The synthesis employs 4-dimethylaminopyridine as a structure directing
agent and requires the presence of fluoride ion as a mineralizing
agent. The structure of SSZ-51 is said to be closely related to
that of SAPO-40 an AFR framework type material, and to contain
intersecting channels defined by 8- and 12-membered ring windows.
It appears that SSZ-51 is isostructural with EMM-8.
[0014] U.S. Patent Application Publication No. 2003/0232718 published
Dec. 18 2003 discloses the synthesis of silicoaluminophosphate
molecular sieves using templates that contain at least one dimethylamino
moeity. The use of such templates is said to result in good quality
SAPO molecular sieves of CHA framework type.
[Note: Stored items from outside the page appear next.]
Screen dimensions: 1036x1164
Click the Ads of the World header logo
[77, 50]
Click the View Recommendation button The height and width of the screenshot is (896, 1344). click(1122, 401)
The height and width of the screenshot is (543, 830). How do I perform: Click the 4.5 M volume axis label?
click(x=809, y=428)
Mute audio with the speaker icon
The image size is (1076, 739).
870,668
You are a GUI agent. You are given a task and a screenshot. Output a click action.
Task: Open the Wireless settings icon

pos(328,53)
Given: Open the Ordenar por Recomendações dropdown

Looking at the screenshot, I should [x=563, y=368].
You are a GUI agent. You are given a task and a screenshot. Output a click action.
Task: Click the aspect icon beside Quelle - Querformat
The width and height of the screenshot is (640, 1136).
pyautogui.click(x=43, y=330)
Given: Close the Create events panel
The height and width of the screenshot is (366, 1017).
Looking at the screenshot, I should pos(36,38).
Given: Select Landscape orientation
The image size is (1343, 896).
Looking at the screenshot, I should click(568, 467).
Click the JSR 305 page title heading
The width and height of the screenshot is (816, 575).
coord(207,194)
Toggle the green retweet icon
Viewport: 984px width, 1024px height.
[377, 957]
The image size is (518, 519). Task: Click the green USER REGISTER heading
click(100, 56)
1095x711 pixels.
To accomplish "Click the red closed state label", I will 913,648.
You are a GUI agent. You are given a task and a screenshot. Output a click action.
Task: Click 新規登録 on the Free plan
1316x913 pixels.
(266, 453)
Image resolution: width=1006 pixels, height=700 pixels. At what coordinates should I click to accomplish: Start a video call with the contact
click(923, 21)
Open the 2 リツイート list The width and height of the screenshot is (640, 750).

[0015] EP-A-0 324 082 discloses the synthesis of non-zeolite molecular
sieves by contacting alumina or silica-alumina bodies with a liquid
reaction mixture containing a reactive source of phosphorus and
an organic templating agent.
SUMMARY
[0016] In one aspect, the invention resides in a crystalline molecular
sieve having a framework comprising tetrahedrally coordinated atoms
(T) connected by bridging atoms and having the coordination sequence
and vertex symbols listed in Table 3 below.
[0017] In another aspect, the invention resides in a crystalline
molecular sieve having, in its as-synthesized form, an X-ray diffraction
pattern including the lines listed in Table 4 below. In its calcined
form, the crystalline molecular sieve of the invention has an X-ray
diffraction pattern including the lines listed in Table 5 below.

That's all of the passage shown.